GIVEN DATA.
*-*-*
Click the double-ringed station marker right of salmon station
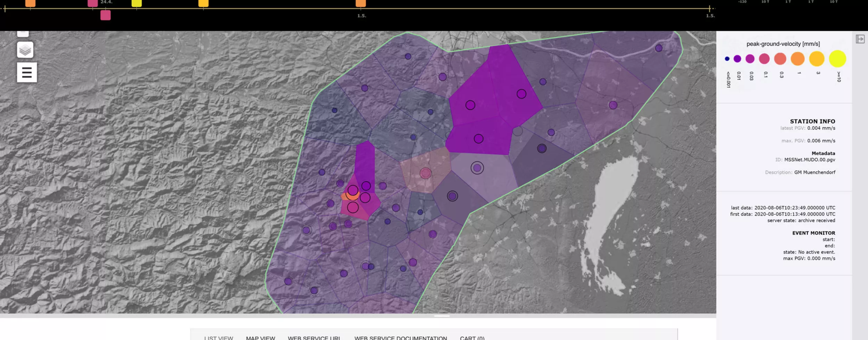868x340 pixels. coord(477,168)
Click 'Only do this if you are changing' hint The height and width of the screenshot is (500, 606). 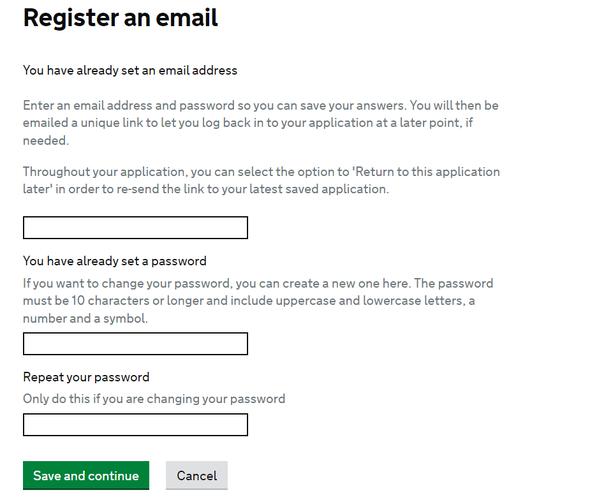coord(154,398)
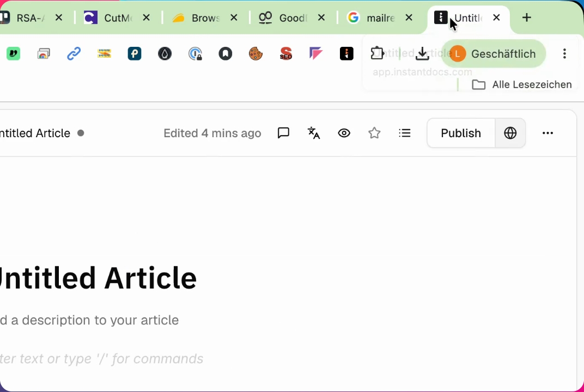
Task: Open a new browser tab
Action: (526, 17)
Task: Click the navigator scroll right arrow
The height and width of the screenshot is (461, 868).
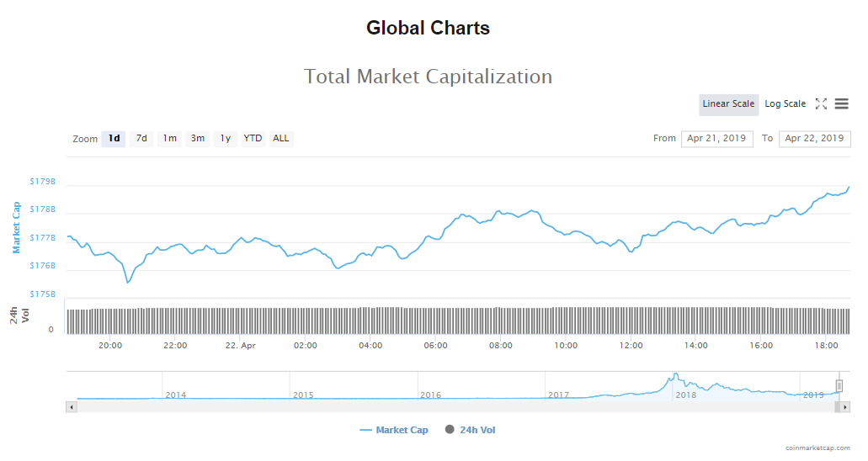Action: tap(844, 407)
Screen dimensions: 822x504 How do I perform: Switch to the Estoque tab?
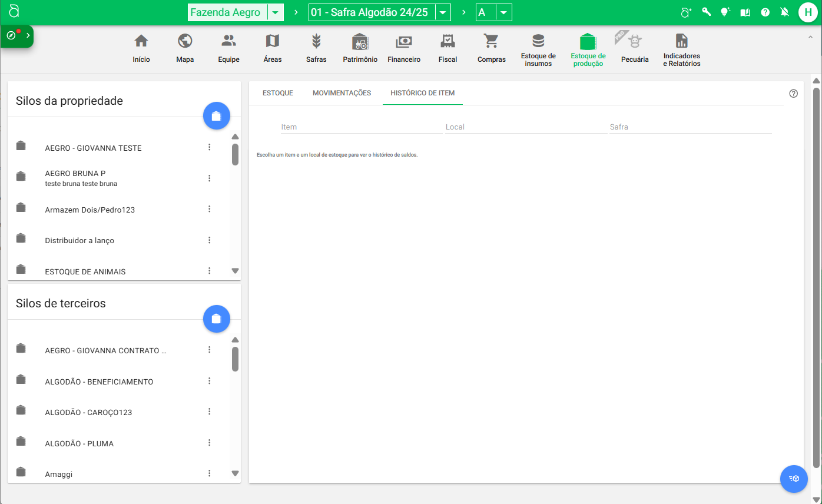[278, 93]
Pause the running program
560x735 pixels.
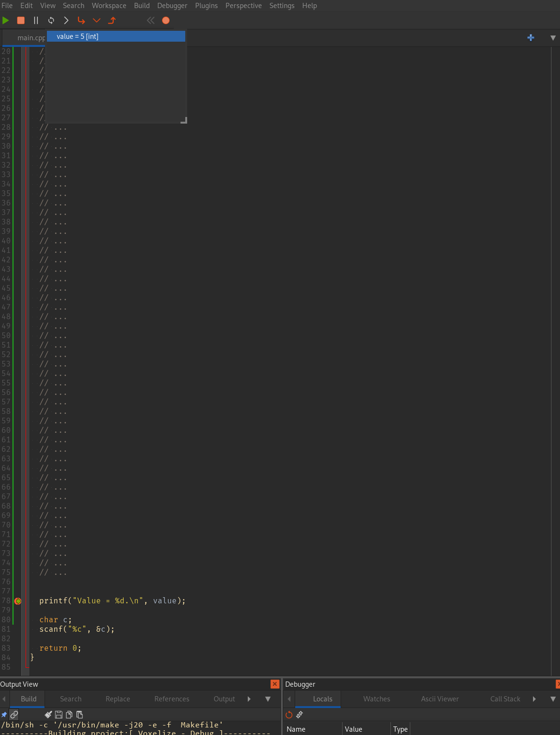pos(36,20)
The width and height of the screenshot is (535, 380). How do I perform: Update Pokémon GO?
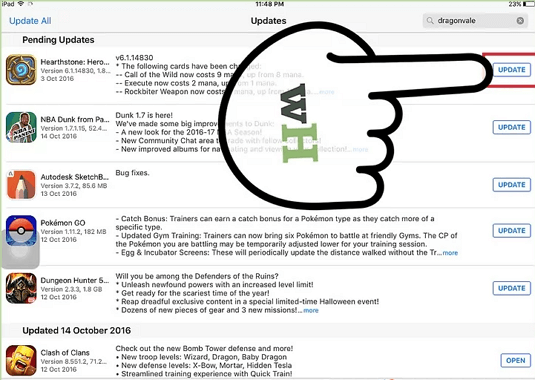511,231
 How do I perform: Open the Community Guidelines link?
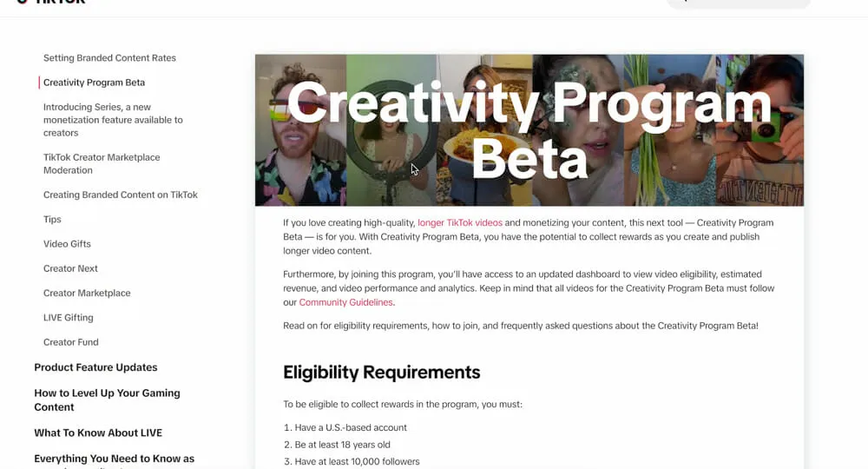point(345,302)

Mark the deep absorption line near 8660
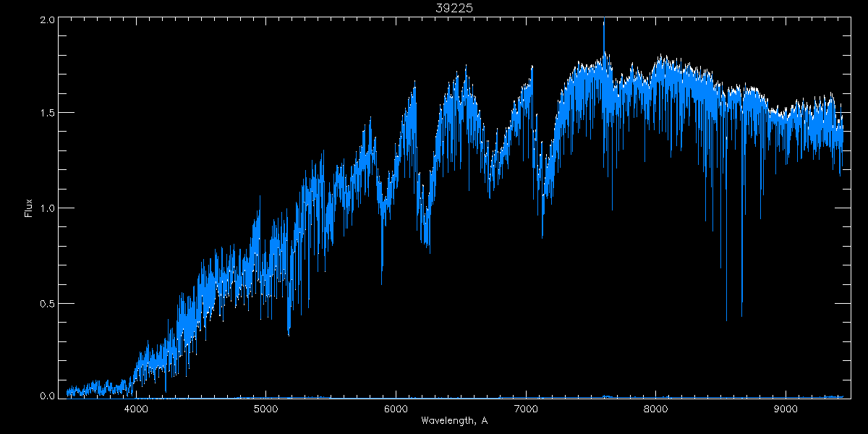tap(741, 315)
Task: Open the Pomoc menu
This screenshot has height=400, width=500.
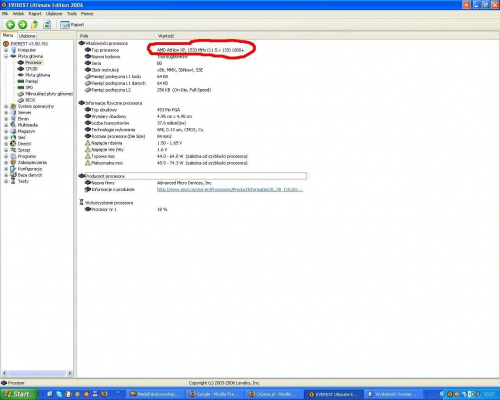Action: pyautogui.click(x=87, y=14)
*-*-*
EXERCISE GOAL.
Beginning with the line that contains "Screen dimensions: 822x504", write out the remaining lines of the listing above through the last, exactly and only those, without pictures.

SOLUTION TO THIS TASK.
Screen dimensions: 822x504 How do I perform: Switch to the Estoque tab?
[278, 93]
Pause the running program
560x735 pixels.
pos(36,20)
The width and height of the screenshot is (535, 380). How do I perform: Update Pokémon GO?
511,231
 How do I perform: Open the Community Guidelines link?
point(345,302)

Mark the deep absorption line near 8660
tap(741, 315)
Task: Open the Pomoc menu
This screenshot has height=400, width=500.
Action: pyautogui.click(x=87, y=14)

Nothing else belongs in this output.